#### [Information supplied]

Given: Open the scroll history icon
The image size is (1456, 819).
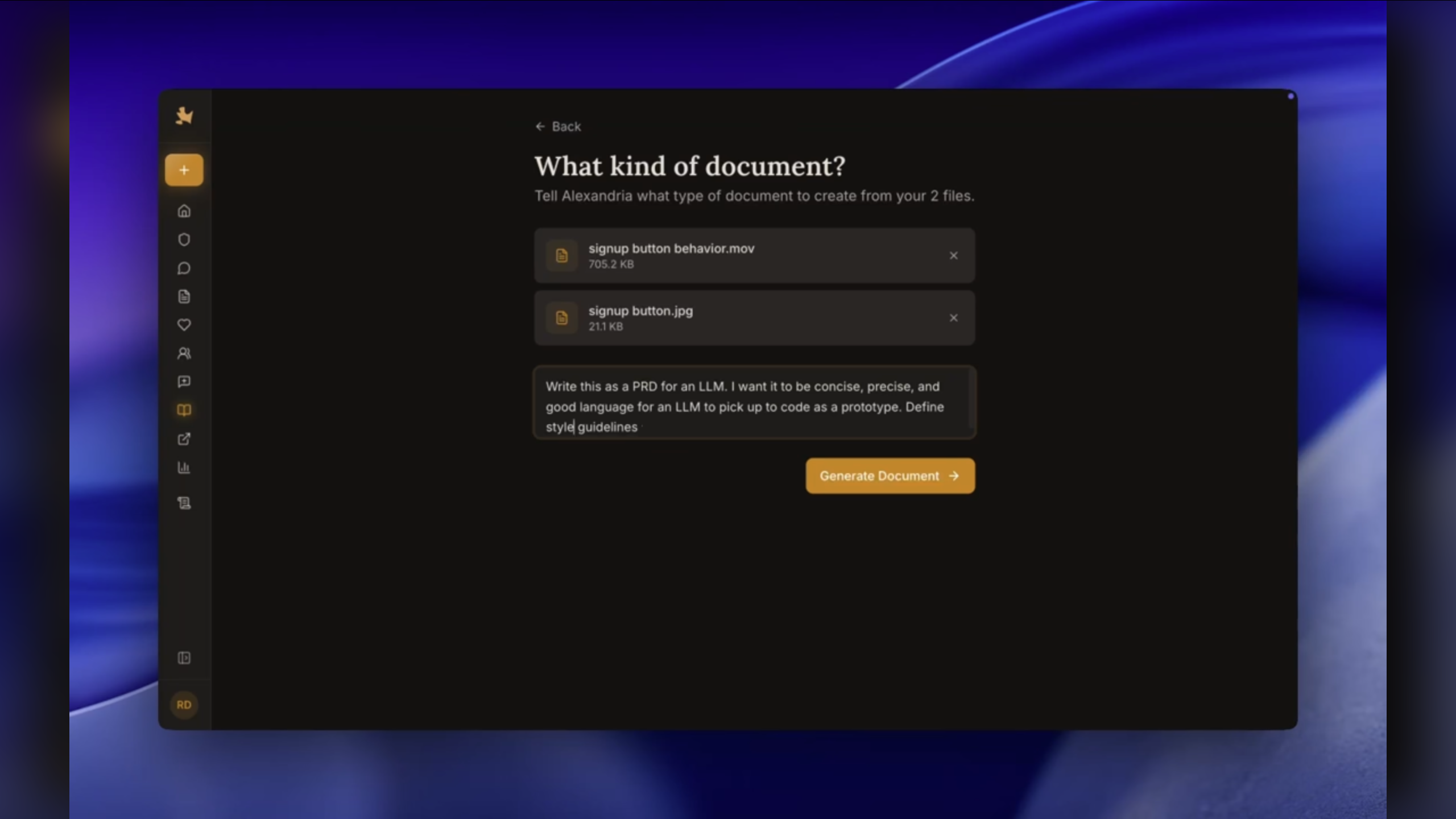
==
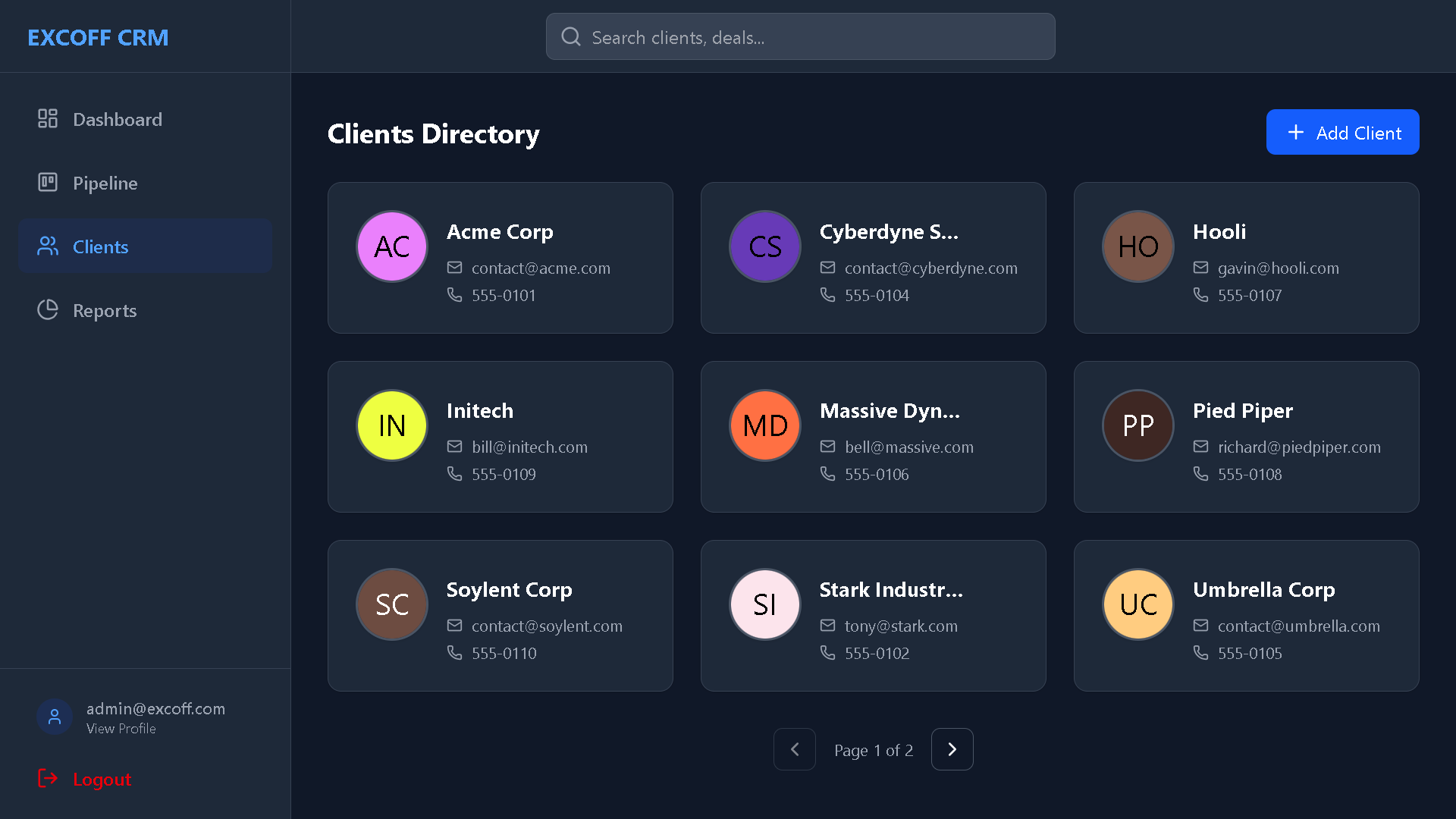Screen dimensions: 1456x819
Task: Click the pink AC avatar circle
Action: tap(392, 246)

#### [Problem]
Above this instruction are the records; retype exactly the lines from the one containing "Given: Open the scroll history icon" up to and including the one containing "The image size is (1456, 819).".

#### [Reply to the exercise]
Given: Open the scroll history icon
The image size is (1456, 819).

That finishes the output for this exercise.